The new boat will support existing teams and boats based at Great Yarmouth, King’s Lynn and Norwich, and will be based at Dereham fire station when Norfolk’s Urban Search and Rescue (USAR) team relocates from Wymondham to Dereham in the spring.

It will help to rescue people from rivers and other waterways around Norwich, the Broads and elsewhere in the county.

The new boat and a range of other specialist equipment will be crewed by the USAR team, which is funded by central government.

Norfolk’s assistant chief fire officer Roy Harold said: “The new boat follows a review carried out by Norfolk Fire and Rescue Service into its water rescue capability.

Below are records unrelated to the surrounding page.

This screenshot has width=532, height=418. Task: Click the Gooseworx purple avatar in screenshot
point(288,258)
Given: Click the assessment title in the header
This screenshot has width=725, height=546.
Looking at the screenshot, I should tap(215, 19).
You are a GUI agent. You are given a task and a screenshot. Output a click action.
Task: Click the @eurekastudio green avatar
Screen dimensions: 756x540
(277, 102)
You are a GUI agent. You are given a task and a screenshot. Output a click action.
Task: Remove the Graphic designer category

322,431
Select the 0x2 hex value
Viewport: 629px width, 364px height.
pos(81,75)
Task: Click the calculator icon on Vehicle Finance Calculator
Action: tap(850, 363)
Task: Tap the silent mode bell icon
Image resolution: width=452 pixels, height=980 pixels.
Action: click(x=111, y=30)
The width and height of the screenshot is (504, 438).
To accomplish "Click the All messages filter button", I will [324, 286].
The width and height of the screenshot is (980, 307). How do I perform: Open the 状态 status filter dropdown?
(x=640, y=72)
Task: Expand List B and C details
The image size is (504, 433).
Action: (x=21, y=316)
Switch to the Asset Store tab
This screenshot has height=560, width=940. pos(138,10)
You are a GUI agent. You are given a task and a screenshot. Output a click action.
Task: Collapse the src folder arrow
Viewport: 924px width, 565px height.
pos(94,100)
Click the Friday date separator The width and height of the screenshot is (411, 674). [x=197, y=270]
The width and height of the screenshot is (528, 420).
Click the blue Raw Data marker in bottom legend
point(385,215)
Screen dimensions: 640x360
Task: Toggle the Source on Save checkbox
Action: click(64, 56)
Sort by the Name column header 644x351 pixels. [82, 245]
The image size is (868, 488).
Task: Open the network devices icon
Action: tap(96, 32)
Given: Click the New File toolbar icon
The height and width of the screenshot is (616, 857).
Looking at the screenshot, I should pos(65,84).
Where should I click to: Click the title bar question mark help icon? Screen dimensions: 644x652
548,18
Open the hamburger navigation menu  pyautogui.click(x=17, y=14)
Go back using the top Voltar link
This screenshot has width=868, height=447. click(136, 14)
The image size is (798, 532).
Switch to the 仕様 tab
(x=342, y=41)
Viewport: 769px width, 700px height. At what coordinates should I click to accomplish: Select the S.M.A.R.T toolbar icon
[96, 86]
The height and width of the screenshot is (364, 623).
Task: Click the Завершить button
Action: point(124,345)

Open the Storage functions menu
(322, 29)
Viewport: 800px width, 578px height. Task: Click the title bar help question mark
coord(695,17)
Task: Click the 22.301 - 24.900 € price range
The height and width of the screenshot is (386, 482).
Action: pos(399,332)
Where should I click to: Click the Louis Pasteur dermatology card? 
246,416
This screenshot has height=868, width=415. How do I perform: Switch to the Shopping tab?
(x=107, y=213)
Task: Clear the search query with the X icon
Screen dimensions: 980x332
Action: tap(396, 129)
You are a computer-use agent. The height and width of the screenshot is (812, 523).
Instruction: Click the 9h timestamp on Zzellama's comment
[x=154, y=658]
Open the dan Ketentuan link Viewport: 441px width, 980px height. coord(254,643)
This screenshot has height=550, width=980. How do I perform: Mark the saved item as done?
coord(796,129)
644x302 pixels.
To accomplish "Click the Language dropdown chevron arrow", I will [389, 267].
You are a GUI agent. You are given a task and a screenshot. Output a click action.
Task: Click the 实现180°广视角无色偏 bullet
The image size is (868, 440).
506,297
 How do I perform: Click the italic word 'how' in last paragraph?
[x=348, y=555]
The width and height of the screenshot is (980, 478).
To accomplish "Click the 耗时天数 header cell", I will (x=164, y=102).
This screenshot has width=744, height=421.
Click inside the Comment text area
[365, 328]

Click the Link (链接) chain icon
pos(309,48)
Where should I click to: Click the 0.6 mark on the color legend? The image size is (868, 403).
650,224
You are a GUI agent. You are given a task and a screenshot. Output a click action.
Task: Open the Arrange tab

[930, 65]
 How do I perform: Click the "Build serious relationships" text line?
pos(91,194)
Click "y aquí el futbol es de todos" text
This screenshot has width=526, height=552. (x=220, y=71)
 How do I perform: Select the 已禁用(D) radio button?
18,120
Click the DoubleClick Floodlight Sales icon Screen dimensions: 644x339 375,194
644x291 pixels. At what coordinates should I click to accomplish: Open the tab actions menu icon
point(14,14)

“The review took into account the increasing risk of flooding and incorporated lessons learned during the East Coast Tidal Surge in November 2007 and the national Pitt Review.

“The new boat will give us more flexibility and extra, specialist capacity in the county.”

He said they were working with a national flood rescue project and with the Norfolk Resilience Forum to help improve the whole country’s ability to deal with flooding.

He added: “We hope shortly to be able to confirm additional inward investment from central government into Norfolk, to benefit local people 
by further improving 
our multi-agency emergency response to flooding.”

Harry Humphrey, the county council’s cabinet member for fire and rescue, said: “We have all seen the major flooding events in Cumbria and Herefordshire in the recent past and know the impact such incidents can have.”